Reading CDC mortality files using R

Reading fixed-width text files might be challenging, specially when we don’t have a dictionary file. In this post, I show steps to read CDC files in a more systematic way. In this example, I import a compress mortality file (CMF 1979-1988) available here and whose codebook (or layout) is here.

To read this file, usually with extension .txt or .dat, I first need to know where each column starts and finishes. What I get from the pdf file is something like this:

The layout is usually a codebook in Word/PDF or just plain text file. Here, I copy the PDF text and put it in a plain text file. I use a text editor (e.g., Sublime Text) and regular expressions to extract the information I need.
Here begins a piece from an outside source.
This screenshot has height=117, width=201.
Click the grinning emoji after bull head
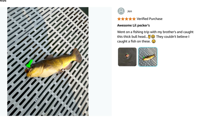coord(153,37)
I have to select every row with this pattern: 1-2 2 FIPS State code Numeric. That is, a number followed by a hyphen (although not always, particularly when the width of the column is one), spaces, another number, spaces, and then any text. I use the following regular expression to get that pattern: (^[0-9]+).([0-9]+)\s+([0-9])\s+(.+). Using the Sublime package Filter Lines I get something like this (you can also just copy the selected lines):

1-2 2 FIPS State code Numeric
3-5 FIPS county code Numeric
6-9 4 Year of death Numeric
11-12 2 Age at death Numeric
13-16 4 ICD code for underlying cause-of-death 3 digits: Numeric
17-19 3 Cause-of-Death Recode Numeric
20-23 4 Number of deaths Numeric

This approach might be particularly useful when you have a long PDF/Word file and you want to extract most of the variables. You would need to adapt the regular expressions I’m using to the particular patterns of your codebook.
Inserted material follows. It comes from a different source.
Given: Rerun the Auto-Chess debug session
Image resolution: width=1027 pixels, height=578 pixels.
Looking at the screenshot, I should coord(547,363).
To simplify, I format this text as a comma-separated values file (csv). Replacing this regular expression ([0-9]+)(-)([0-9]+)(\s)([0-9]+)(\s)(.+)(\s)(Numeric) by \1,\3,\5,\7,\9 I get:

1,2,2,FIPS State code,Numeric
3,5,3,FIPS county code,Numeric
6,9,4,Year of death,Numeric
11,12,2,Age at death,Numeric
13,16,4,ICD code for underlying cause-of-death 3 digits:,Numeric
17,19,3,Cause-of-Death Recode,Numeric
20,23,4,Number of deaths,Numeric

Then, I read the layout file:

    # define names of columns
colnames <- c("start", "end", "width", "name", "type")
dict <- read.csv("data/dictMortality.csv", col.names = colnames, header = FALSE)
    ##   start end width                                             name    type
## 1 1 2 2 FIPS State code Numeric
## 2 3 5 3 FIPS county code Numeric
## 3 6 9 4 Year of death Numeric
## 4 11 12 2 Age at death Numeric
## 5 13 16 4 ICD code for underlying cause-of-death 3 digits: Numeric
## 6 17 19 3 Cause-of-Death Recode Numeric
## 7 20 23 4 Number of deaths Numeric

Now, I can read the fixed-width data file. I use the readr package (in my experience relatively fast for big datasets ~ 1 GB).

   library(readr)

# create name of variables
cnames <- c("state", "county", "year", "age", "icd", "cause", "deaths")

# read mortality file
mort <- read_fwf("data/mort7988.txt", fwf_positions(dict$start, dict$end, cnames))
   ## # A tibble: 8,776,385 x 7
## state county year age icd cause deaths
## <chr> <chr> <int> <chr> <chr> <chr> <int>
## 1 01 001 1979 04 5789 780 1
## 2 01 001 1979 04 7980 770 1
## 3 01 001 1979 08 8121 800 1
## 4 01 001 1979 09 3439 780 1
## 5 01 001 1979 09 8120 800 2
## 6 01 001 1979 09 8189 800 1
## 7 01 001 1979 10 1629 180 1
## 8 01 001 1979 10 2396 250 1
## 9 01 001 1979 10 4289 410 1
## 10 01 001 1979 10 8070 810 1
## # ... with 8,776,375 more rows
       # year distribution
table(mort$year)
    ## 
## 1979 1980 1981 1982 1983 1984 1985 1986 1987 1988
## 831605 854860 854198 850505 867280 875607 894176 905736 912551 929867
       # number of deaths
sum(mort$deaths)
    ## [1] 20398153

Hopefully, this might save you some time!